Researchers from the Atacama Cosmology Telescope (ACT) collaboration used the telescope to build an image of where the dark matter is distributed across the sky, including deep into the cosmos.

It has already been used to confirm a theory from Einstein about how massive structures grow and bend light throughout the history of the universe. And it could help solve an ongoing debate that has led to a crisis in cosmology.

(ACT COLLABORATION)

Dark matter makes up almost all of the universe: accounting for about 85 per cent of it and influencing the way it evolves and grows. But detecting and researching it has proven difficult because it does not interact with light or other electromagnetic radiation, and seems only to interact with gravity.

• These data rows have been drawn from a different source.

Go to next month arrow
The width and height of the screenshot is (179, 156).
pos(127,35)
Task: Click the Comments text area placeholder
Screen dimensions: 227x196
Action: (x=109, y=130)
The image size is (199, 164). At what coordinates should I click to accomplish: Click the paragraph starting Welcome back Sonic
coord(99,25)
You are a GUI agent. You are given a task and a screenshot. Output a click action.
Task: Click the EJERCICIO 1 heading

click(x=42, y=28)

In an attempt to better understand it, more than 160 collaborators used the Atacama Cosmology Telescope in Chile to look at light from the very beginnings of the universe. Scientists were able to look back at a picture of when the universe was only 380,000 years old, which is known as the cosmic microwave background radiation, or CMB.

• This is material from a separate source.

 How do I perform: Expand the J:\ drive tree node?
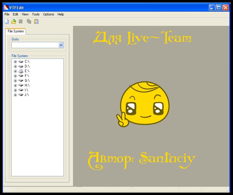15,95
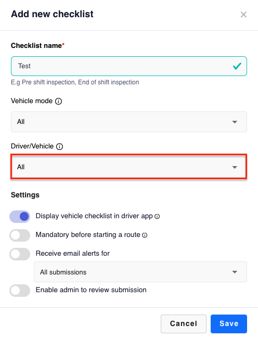Open the Driver/Vehicle dropdown
Image resolution: width=258 pixels, height=338 pixels.
[x=129, y=167]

With that picture of the CMB, scientists can track how it is warped and changed when it is pulled by the gravitational force of the large, heavy structures in the universe. Those heavy structures include dark matter, so that scientists can build a picture of where the heavy “lumps” can be found in the universe.

Scientists found that those lumps were exactly where they would expect to find them, and the same was true of the rate at which the universe is growing. That suggests that Einstein’s theory of gravity and the standard model of cosmology that is based on it is working correctly.

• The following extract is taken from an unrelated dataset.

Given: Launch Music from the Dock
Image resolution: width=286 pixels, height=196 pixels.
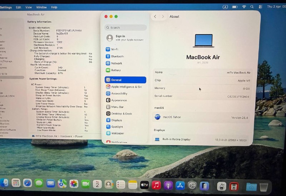Looking at the screenshot, I should (156, 185).
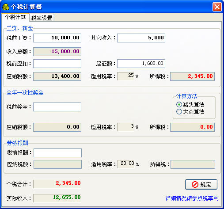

That in itself was a surprise, since recent years have seen frenzied debate on what some have called the “crisis in cosmology”: worries that our model of the universe may be broken, because different measurements that rely on different background light have come up with unexpected results. The new findings instead surprised scientists by matching exactly what they had expected.

“When I first saw them, our measurements were in such good agreement with the underlying theory that it took me a moment to process the results,” said Frank Qu, a Cambridge PhD student who is part of the research team. “It will be interesting to see how this possible discrepancy between different measurements will be resolved.”

ACT was decommissioned in 2022, after 15 years of operation. But new work continues to appear from observations taken during that time, and a new observatory is scheduled to open at the same site next year, mapping the sky nearly 10 times faster than ACT.